Teratozoospermia
-
WIADOMOŚĆ
-
Totoro wrote:83xxx DZIĘKI OGROMNE!!!!!!! Ostatnio czytałam tylko o Invimedzie, że mają bezpłatne, a po Twoim poście weszłam na stronkę mojej kliniki i jest!!! Mężowi udało się zapisać, a że planował zrobić takie full wypas tym razem, to będzie je miał za 140zł zamiast 250
Ciesze się, że pomogłam -
Witam,
przede wszystkim, jestem mężczyzną. Musiałem założyć konto, żeby móc coś napisać
Mam dużo do opowiedzenia w temacie, bo mnie samego dotyczy. Dużo się działo i dzieje aktualnie. Może powinienem jeszcze poczekać z pisaniem, ale niektóre fakty mogę już podać. Uwaga - wszystkie badania zrobiłem, zanim w ogóle zacząłem się starać o dziecko (nietypowa sytuacja osobista).
Przede wszystkim, chcę zachęcić osoby w podobnej sytuacji, że:
1. Morfologię można poprawić, i to znacząco
2. Do zapłodnienia może dojść
Robiłem sobie podstawowe badania nasienia + morfologia 3 razy, i wyniki były takie:
Badanie 1, Invimed w Poznaniu: 0% prawidłowych - tydzień szoku i załamania, nie dowierzałem, że jest ze mną coś nie tak, bo ja i moja młodsza siostra jesteśmy zdrowymi ludźmi. Ja bardzo o siebie dbam i uprawiam regularnie sport, nic poważnego mi nie dolega. Poprawiłem dietę, obniżyłem intensywność treningu, kupiłem suplementy (wit. E, wit. C, kwas foliowy, cynk, selen, L-arginina, L-karnityna, do tego produkt witaminowo-minerałowy, którego nazwy nie podam, żeby nie reklamować). Po trzech tygodniach poszedłem na drugie badanie, no i była poprawa:
Badanie 2, Invimed w Poznaniu: 4% prawidłowych, czyli już niby norma. Ulżyło mi.

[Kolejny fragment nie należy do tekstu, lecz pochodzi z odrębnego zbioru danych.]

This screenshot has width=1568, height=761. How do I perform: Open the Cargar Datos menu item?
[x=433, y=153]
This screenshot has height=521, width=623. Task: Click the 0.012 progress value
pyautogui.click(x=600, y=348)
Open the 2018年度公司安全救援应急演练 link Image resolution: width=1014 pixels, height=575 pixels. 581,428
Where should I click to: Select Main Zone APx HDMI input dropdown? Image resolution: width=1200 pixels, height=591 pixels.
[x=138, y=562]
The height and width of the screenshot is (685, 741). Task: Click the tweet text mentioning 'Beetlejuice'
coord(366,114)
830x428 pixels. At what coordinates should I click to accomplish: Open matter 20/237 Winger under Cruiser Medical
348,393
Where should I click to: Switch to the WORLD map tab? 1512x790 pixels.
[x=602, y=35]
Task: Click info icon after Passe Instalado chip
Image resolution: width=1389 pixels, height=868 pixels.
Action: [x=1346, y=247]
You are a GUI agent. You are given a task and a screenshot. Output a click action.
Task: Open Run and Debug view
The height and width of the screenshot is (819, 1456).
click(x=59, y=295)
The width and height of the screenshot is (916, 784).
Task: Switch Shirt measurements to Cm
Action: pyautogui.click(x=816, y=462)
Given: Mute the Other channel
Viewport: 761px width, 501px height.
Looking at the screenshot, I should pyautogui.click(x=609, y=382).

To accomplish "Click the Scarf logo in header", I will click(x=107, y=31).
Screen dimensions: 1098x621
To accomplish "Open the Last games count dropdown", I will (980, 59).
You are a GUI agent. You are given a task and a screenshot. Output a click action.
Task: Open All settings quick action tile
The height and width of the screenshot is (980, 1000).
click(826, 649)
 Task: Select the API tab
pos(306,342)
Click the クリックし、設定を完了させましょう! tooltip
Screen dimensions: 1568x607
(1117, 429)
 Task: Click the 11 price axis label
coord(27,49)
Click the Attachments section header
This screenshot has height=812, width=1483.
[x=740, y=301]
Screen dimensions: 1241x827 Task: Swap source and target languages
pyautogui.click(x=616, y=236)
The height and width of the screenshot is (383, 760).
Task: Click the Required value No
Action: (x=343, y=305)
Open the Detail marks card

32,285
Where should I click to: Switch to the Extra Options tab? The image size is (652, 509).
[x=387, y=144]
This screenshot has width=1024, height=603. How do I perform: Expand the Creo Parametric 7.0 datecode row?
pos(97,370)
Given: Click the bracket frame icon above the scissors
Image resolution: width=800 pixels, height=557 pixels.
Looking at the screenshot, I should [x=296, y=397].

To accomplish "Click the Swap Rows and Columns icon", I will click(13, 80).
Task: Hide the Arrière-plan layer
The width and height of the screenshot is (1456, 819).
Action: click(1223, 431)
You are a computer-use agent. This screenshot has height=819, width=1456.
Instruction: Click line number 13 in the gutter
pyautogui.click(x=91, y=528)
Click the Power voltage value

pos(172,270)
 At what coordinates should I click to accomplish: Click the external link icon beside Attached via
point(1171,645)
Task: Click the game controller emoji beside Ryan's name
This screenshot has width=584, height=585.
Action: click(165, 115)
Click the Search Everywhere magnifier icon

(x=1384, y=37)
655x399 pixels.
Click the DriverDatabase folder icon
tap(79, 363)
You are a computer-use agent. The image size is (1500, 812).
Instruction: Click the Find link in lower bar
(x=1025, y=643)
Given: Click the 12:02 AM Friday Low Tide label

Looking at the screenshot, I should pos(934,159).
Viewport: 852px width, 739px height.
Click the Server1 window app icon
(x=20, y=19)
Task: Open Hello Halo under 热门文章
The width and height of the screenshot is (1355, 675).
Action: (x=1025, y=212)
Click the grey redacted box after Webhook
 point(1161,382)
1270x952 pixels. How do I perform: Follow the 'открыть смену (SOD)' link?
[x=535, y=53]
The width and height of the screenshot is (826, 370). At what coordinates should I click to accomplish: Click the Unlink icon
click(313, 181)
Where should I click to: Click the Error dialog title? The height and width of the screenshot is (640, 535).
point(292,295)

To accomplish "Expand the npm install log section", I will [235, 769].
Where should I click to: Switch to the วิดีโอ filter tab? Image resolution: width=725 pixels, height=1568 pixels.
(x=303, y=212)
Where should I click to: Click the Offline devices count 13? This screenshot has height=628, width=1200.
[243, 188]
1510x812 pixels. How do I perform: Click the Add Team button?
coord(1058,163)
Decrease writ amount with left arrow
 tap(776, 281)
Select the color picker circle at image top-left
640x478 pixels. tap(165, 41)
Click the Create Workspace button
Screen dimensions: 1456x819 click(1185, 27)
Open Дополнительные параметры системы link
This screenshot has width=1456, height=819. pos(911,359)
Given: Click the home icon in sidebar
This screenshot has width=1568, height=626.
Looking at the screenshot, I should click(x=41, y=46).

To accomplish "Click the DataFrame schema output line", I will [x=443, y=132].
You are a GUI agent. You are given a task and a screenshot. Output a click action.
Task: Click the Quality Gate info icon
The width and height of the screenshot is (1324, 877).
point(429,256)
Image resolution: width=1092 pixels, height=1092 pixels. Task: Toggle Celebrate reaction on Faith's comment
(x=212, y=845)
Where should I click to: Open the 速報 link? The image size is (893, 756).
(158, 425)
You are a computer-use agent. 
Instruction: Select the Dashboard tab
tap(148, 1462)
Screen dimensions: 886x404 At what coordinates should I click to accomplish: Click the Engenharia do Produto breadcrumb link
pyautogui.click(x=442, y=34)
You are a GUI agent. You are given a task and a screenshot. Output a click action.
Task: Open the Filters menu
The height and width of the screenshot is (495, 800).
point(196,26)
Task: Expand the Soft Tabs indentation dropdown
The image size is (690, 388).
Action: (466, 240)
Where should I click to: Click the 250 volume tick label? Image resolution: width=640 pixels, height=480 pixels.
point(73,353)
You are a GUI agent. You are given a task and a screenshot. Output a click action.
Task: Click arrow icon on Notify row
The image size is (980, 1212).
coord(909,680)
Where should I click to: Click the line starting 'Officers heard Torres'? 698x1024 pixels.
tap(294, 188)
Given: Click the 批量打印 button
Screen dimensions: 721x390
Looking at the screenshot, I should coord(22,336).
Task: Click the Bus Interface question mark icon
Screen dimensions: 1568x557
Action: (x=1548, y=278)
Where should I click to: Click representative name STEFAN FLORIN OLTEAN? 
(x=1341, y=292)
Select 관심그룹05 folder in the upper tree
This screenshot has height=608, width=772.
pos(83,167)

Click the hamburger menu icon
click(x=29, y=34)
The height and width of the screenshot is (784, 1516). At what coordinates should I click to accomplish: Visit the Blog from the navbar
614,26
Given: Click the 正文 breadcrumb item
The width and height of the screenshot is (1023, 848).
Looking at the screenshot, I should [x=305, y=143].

Pomiędzy badaniami 1 i 2 byłem na konsultacji wyniku z badania 1 u prof. Kurpisza z Poznania. Zachował się bardzo ciekawie, i tym mnie zbudował.
Interesowały go głównie wyniki podstawowe (koncentracja, ilość, ruchliwość, żywotność...), a ponieważ te były dobre, wziął mnie tylko na kozetkę, sprawdził powrózki i coś jeszcze w okolicach jąder. Wszystko było OK. Po chwili w podsumowaniu wypalił krótko: MOIM ZDANIEM MA PAN PEŁNE SZANSE ! I to był dla niego koniec tematu Przez resztę wizyty dopytywałem go o te 0% morfologii, ale zaznaczał, że szanse na zapłodnienie zależą nie tylko od plemnika, ale też od jajka. I że przyjęte normy mają znaczenie TYLKO I WYŁĄCZNIE STATYSTYCZNE. Polecił zbadanie chromatyny, żeby sprawdzić, czy jest dużo wakuoli na główkach. Sam natomiast już wcześniej oddałem krew do badania kariotypu. Wyniki obu tych badań mam OK (kariotyp 46 XY, a chromatyna plemnikowa 3%).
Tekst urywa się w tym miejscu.